WHAT TO WORK ON:
Say how many lines in the data hold "Identify". Nothing else belongs in the answer.

■ ■ ■ ■ ■ ■ ■

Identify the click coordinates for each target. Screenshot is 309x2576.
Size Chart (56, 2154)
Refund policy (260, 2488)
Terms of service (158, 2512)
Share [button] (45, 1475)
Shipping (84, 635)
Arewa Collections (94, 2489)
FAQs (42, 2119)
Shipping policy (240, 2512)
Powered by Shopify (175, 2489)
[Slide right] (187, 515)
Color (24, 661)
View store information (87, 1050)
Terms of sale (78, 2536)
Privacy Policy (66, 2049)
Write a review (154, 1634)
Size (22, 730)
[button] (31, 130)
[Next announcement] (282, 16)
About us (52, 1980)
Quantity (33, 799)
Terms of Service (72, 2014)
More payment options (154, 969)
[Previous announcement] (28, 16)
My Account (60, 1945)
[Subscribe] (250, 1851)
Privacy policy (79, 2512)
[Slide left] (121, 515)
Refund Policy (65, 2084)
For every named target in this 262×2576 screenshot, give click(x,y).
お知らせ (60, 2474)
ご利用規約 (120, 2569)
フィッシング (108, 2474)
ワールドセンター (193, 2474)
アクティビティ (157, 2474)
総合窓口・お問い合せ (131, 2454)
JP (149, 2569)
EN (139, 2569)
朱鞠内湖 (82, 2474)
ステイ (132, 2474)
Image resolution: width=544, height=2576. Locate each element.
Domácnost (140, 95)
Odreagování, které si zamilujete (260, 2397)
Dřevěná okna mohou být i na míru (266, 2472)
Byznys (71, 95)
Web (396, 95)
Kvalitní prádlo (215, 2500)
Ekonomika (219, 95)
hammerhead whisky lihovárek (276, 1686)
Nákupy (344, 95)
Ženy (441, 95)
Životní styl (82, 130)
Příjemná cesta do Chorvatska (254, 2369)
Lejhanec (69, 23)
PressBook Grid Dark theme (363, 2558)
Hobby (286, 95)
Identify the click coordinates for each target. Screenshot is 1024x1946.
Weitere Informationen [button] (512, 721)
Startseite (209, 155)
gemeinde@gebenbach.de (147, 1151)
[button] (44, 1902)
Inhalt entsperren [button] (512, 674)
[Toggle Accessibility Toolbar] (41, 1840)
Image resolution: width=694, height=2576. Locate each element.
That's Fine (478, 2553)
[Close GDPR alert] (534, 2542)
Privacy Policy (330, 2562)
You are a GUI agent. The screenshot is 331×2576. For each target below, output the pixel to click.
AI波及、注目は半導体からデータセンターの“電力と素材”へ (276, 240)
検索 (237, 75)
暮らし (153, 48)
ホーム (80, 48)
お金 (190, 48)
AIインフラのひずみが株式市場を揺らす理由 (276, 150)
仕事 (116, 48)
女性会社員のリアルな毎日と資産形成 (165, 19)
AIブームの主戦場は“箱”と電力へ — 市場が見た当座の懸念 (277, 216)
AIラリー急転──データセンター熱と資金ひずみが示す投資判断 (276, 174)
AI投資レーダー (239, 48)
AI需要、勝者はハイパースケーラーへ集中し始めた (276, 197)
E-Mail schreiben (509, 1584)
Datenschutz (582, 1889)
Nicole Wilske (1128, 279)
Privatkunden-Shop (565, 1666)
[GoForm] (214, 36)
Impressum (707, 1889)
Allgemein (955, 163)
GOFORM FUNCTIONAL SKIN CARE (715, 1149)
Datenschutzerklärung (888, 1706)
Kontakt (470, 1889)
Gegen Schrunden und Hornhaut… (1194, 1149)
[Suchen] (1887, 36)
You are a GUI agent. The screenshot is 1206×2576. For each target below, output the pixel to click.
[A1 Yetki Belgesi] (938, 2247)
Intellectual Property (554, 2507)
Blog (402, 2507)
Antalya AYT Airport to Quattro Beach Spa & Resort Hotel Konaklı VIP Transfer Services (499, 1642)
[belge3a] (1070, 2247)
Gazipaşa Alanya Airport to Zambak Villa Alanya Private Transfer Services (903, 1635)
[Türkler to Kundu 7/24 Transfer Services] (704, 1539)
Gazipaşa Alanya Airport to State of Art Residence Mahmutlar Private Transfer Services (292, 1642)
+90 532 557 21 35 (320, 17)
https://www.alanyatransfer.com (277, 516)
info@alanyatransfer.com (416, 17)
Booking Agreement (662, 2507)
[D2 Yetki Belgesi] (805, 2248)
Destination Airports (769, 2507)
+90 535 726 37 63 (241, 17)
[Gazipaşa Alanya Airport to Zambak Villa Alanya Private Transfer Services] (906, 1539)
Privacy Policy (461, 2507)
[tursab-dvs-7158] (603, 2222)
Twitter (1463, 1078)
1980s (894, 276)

■ ■ ■ ■ ■ ■ ■

EXERCISE ANSWER:
2